Supplied material =>
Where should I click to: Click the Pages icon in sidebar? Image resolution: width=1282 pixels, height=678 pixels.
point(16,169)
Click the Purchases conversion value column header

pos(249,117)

...

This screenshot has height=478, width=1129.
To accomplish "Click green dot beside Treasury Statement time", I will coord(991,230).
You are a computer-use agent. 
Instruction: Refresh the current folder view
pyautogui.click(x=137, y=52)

The exercise => Reproduce the rows between the line holding "Click the Purchases" and the line holding "pos(249,117)", inclusive, swapping "header" for "label" and leaving everything else as it is.

Exercise output =>
Click the Purchases conversion value column label

pos(249,117)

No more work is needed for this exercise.